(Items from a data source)

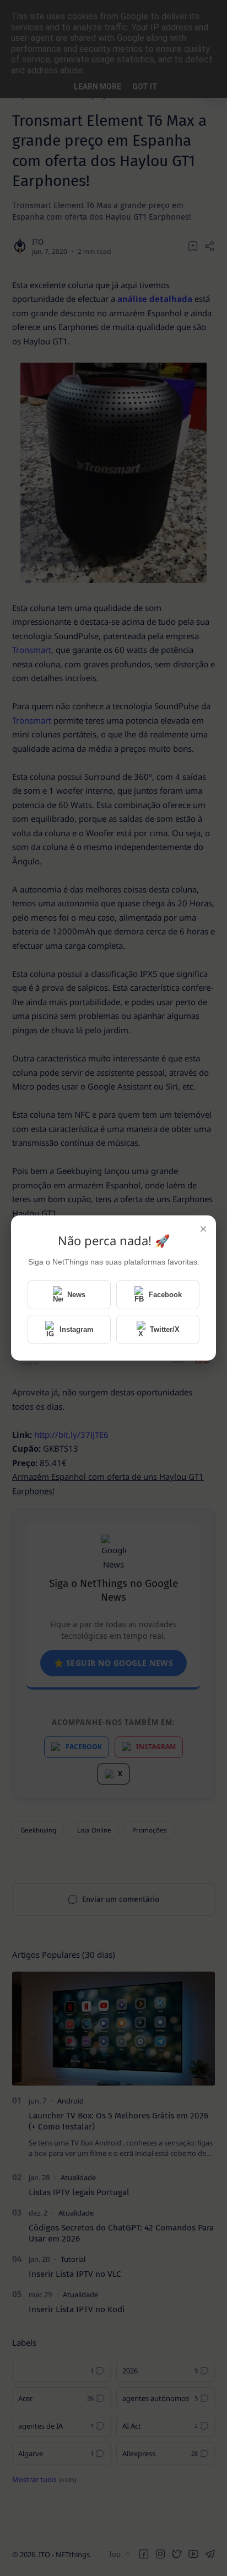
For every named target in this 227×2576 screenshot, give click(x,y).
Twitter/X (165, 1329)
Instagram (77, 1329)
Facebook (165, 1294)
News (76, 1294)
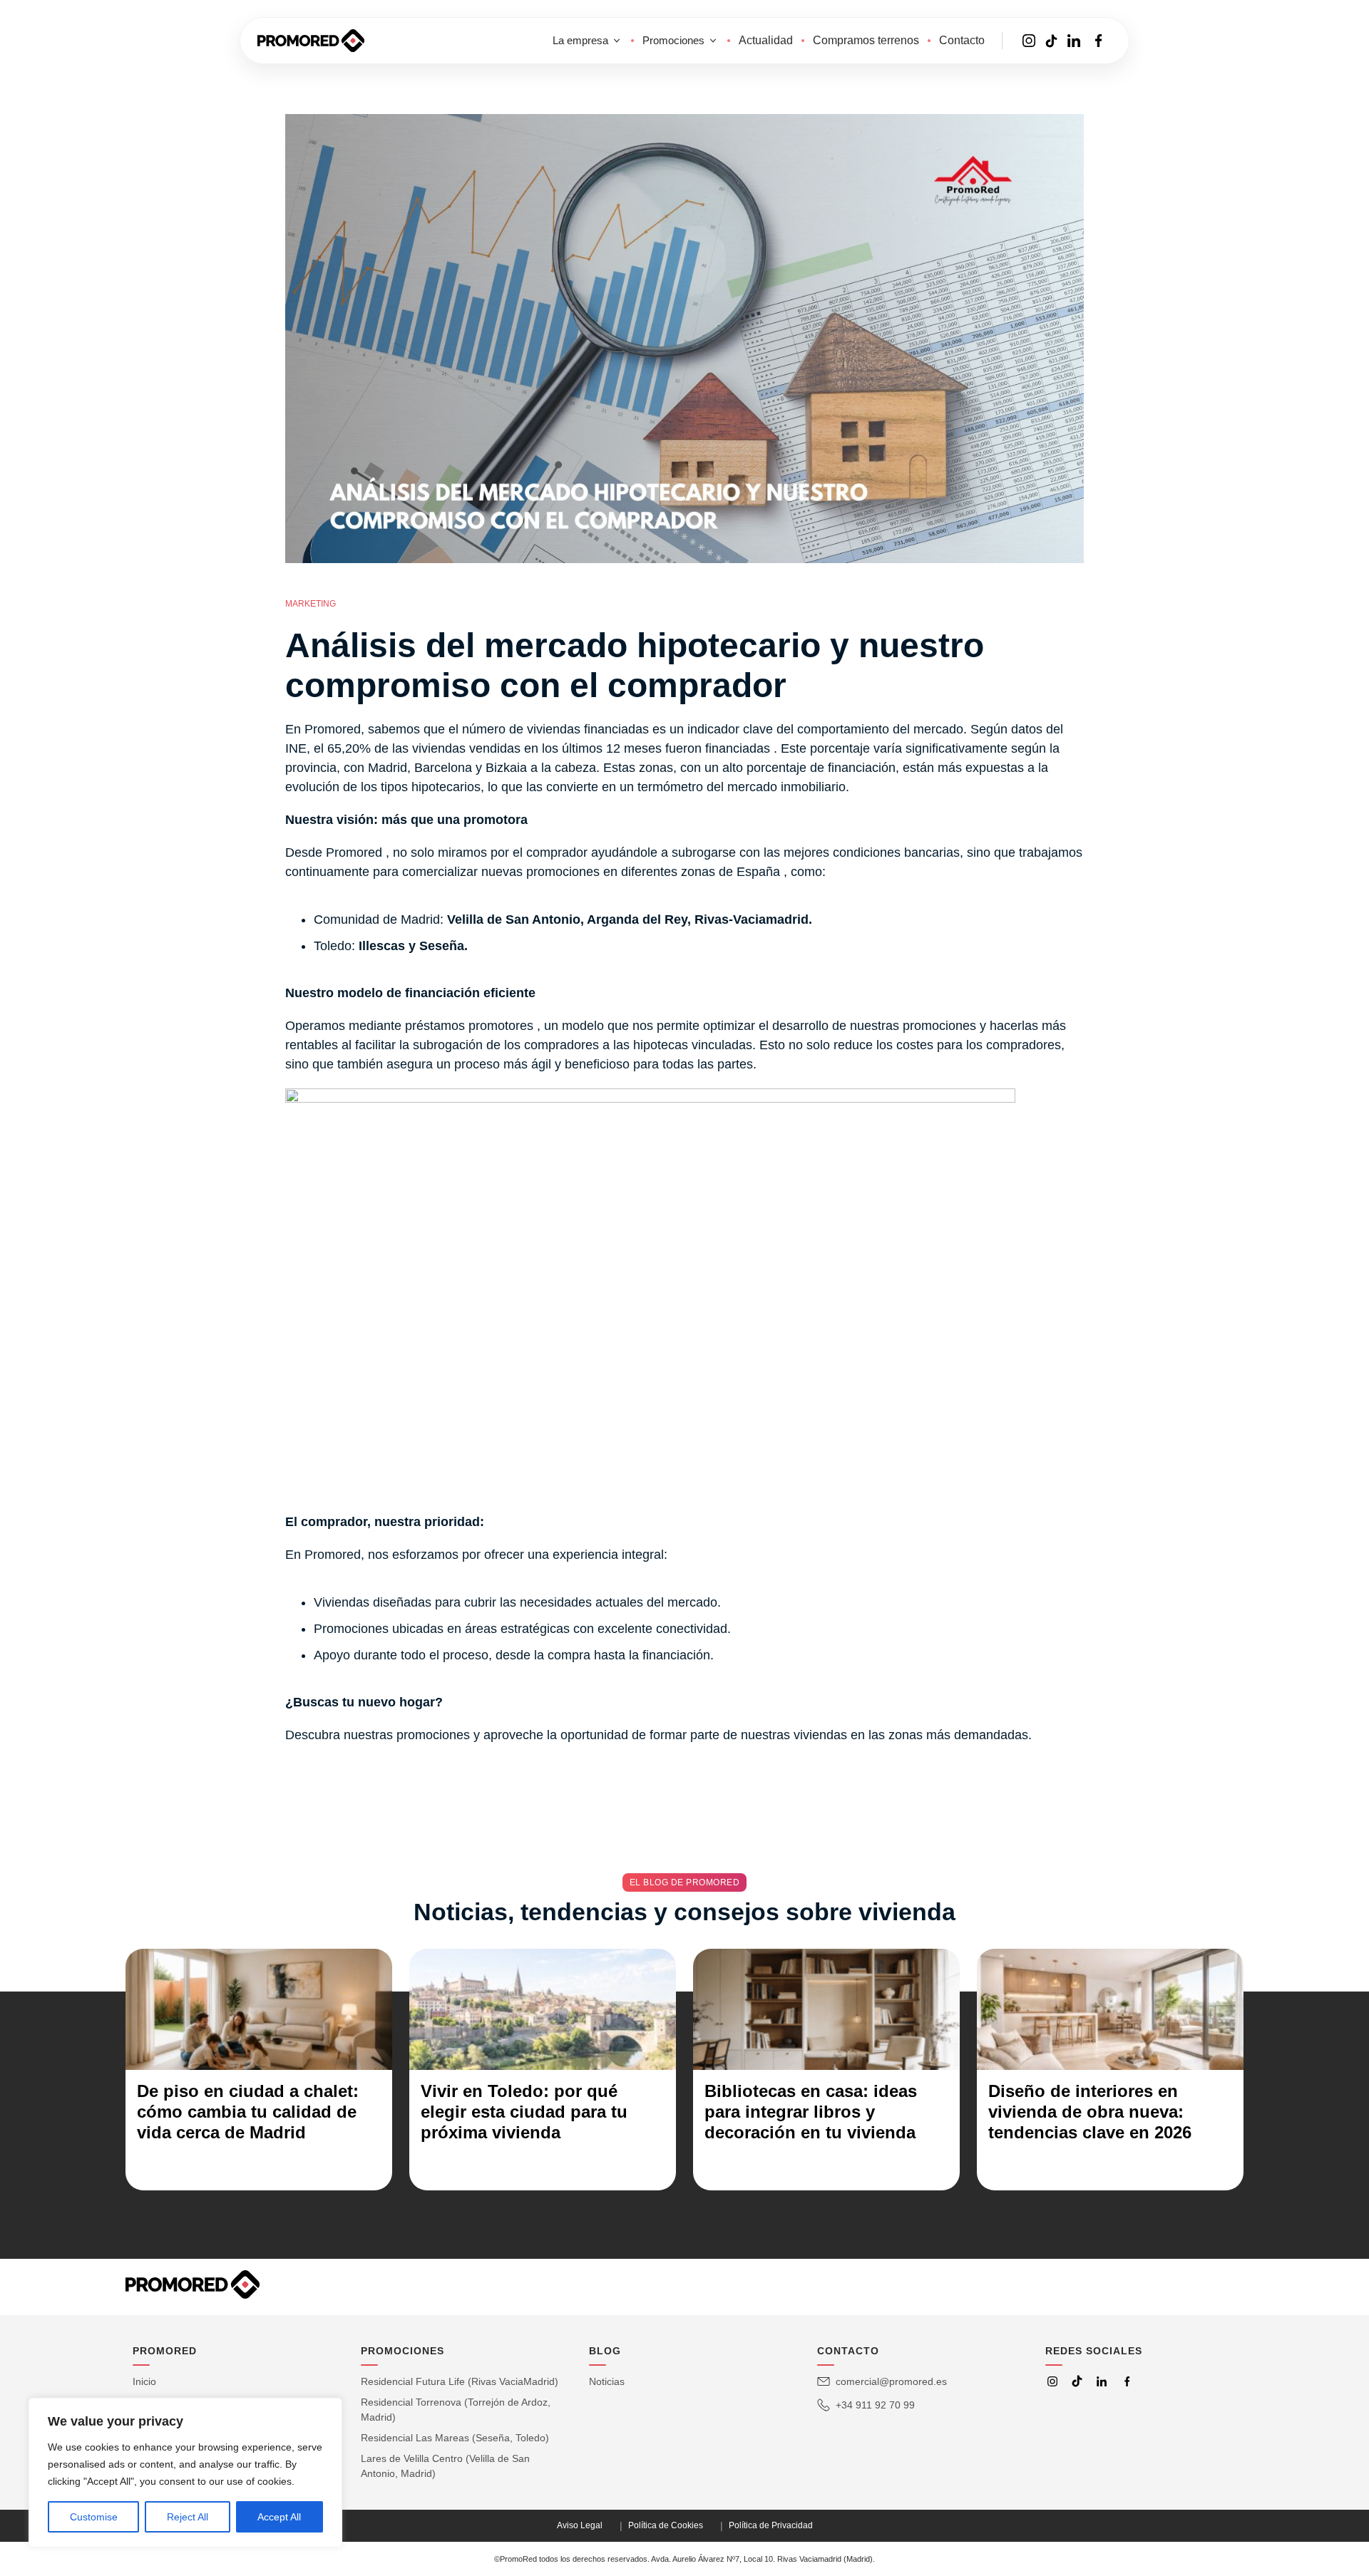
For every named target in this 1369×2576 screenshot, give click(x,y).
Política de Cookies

* _ACTIVITY_:
All lines in the records above that contain "screenshot" are to be reported.

* _ANSWER FOR THIS EXERCISE_:
For every named target in this 227×2576 screenshot, give click(x,y).
For every named target in this 1369×2576 screenshot, give click(x,y).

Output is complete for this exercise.